Este árbol (Ficus sycomorus) tiene un fruto parecido al de la higuera común, pero su follaje se parece al del moral, por lo que también recibe el nombre de higuera moral. (Lu 19:4.) Crece hasta una altura de unos 10 a 15 m., es fuerte y puede vivir varios cientos de años. A diferencia de la higuera común, el sicómoro es un árbol de hoja perenne. Aunque sus hojas en forma de corazón son más pequeñas que las de la higuera común, el follaje es denso y muy extendido, por lo que proporciona una buena sombra. Por esta razón solía plantarse a lo largo de los caminos. El tronco corto y robusto echa ramas en seguida, y las más bajas brotan cerca del suelo, lo que lo hacía un árbol idóneo junto al camino para que un hombre de poca estatura como Zaqueo subiera a él para poder ver a Jesús. (Lu 19:2-4.)

Los higos crecen en racimos abundantes y son más pequeños y de menos calidad que los de la higuera común. En la actualidad, los egipcios y chipriotas que cultivan sicómoros suelen agujerear el fruto antes de su maduración con una aguja u otro instrumento afilado a fin de que pueda comerse. El punzar los higos de sicómoro poco antes de que maduren hace que la emanación de gas etileno aumente rápidamente, con lo que se acelera de forma considerable (de tres a ocho veces) el crecimiento y la maduración del fruto. Este procedimiento es muy importante, pues de otro modo el fruto no se desarrollaría plenamente y se quedaría duro, o bien lo echarían a perder las avispas parásitas que penetran en el fruto y permanecen allí para su reproducción. Esto arroja cierta luz sobre la ocupación que el profeta Amós dijo que tenía: “Guarda de ganado y punzador de higos de sicómoros”. (Am 7:14.)

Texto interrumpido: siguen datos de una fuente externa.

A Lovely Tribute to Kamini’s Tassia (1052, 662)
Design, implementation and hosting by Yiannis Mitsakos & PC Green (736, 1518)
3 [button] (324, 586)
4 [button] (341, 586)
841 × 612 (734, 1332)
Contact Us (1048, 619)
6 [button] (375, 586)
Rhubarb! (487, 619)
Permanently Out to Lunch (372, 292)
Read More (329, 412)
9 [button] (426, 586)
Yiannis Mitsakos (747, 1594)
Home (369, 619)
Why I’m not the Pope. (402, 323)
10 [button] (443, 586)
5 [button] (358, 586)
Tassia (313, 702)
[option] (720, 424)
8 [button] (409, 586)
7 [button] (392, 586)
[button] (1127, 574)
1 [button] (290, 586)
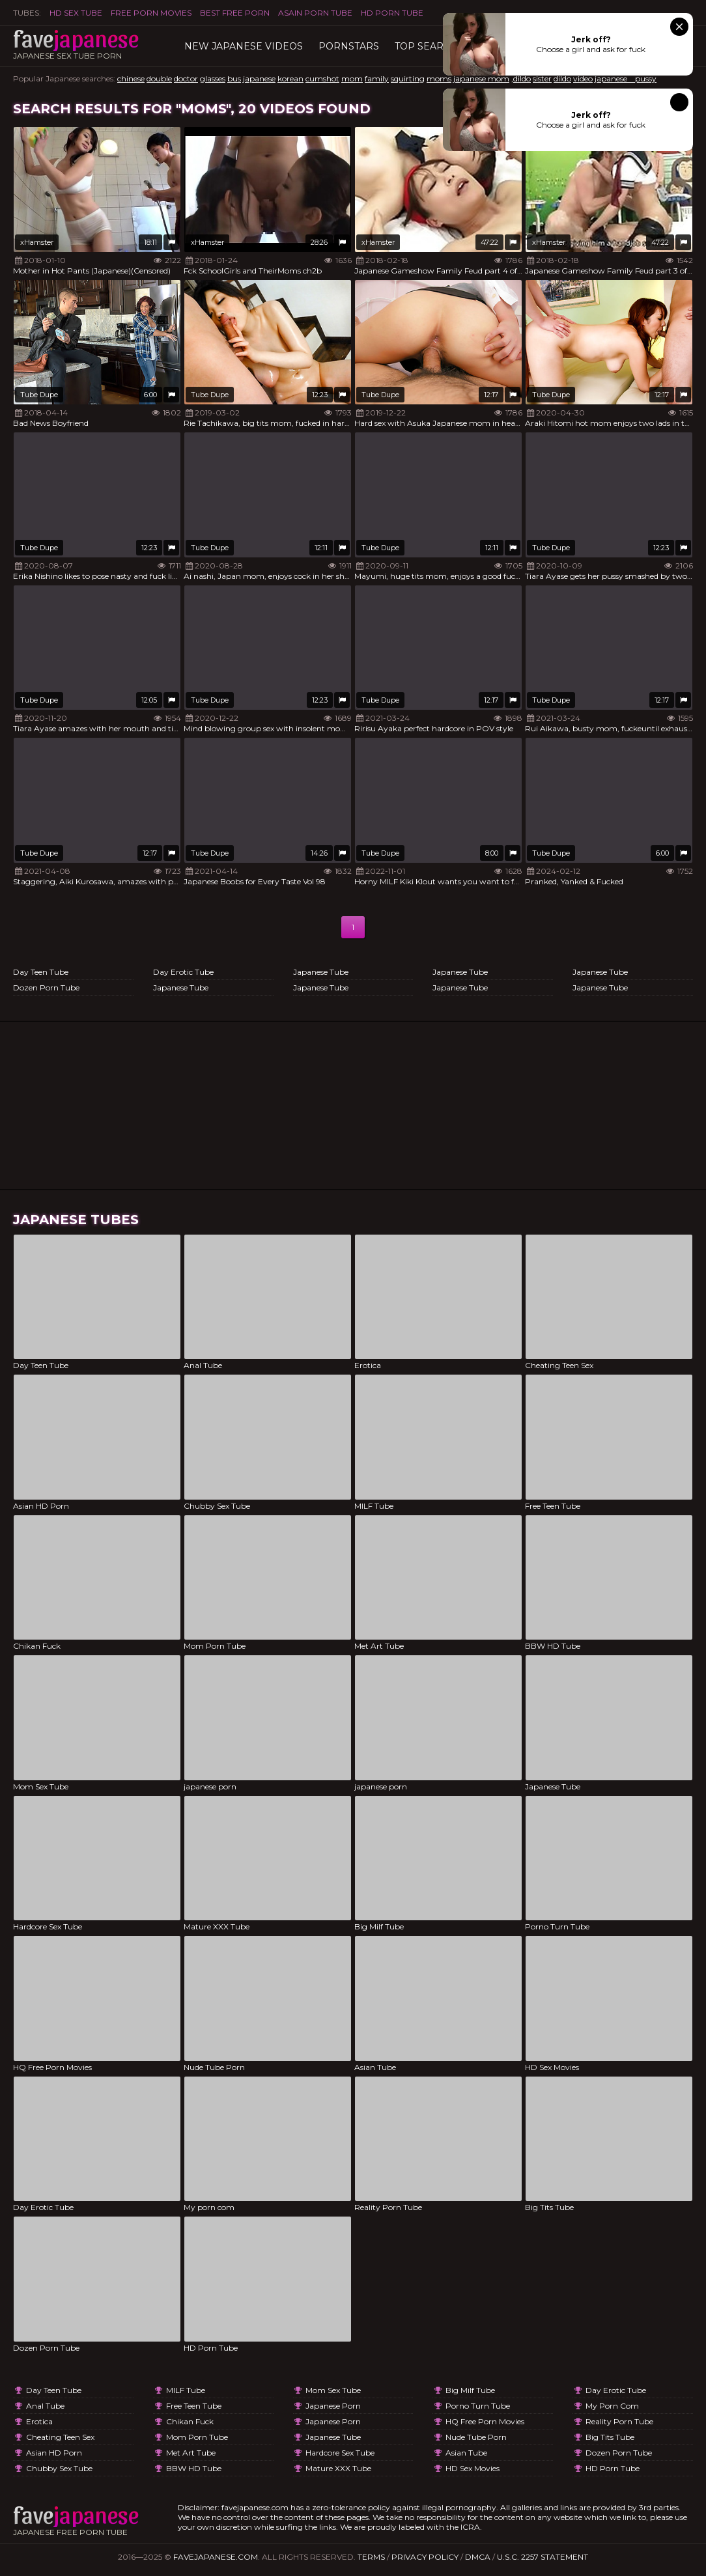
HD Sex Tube (75, 13)
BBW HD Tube (193, 2468)
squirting (408, 78)
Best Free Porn (235, 13)
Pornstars (348, 46)
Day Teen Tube (40, 972)
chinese (131, 78)
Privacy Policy (425, 2557)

Además de crecer en el valle del Jordán (Lu 19:1, 4) y alrededor de Teqoa (Am 1:1; 7:14), los sicómoros abundaban especialmente en las tierras bajas de la Sefelá (1Re 10:27; 2Cr 1:15; 9:27), y aunque su fruto no era de la calidad del de la higuera común, el rey David lo consideró de suficiente valor como para colocar las arboledas de la Sefelá bajo el cuidado de un principal administrativo. (1Cr 27:28.) Los sicómoros debían abundar en Egipto en el tiempo de las diez plagas, y aún siguen siendo una fuente de alimento en ese país. (Sl 78:47.) La madera es algo blanda, porosa y bastante inferior a la del cedro, pero muy duradera, por lo que se utilizaba mucho en la construcción. (Isa 9:10.) En las tumbas egipcias se han hallado féretros de momias hechos de madera de sicómoro que todavía están en buen estado después de unos tres mil años.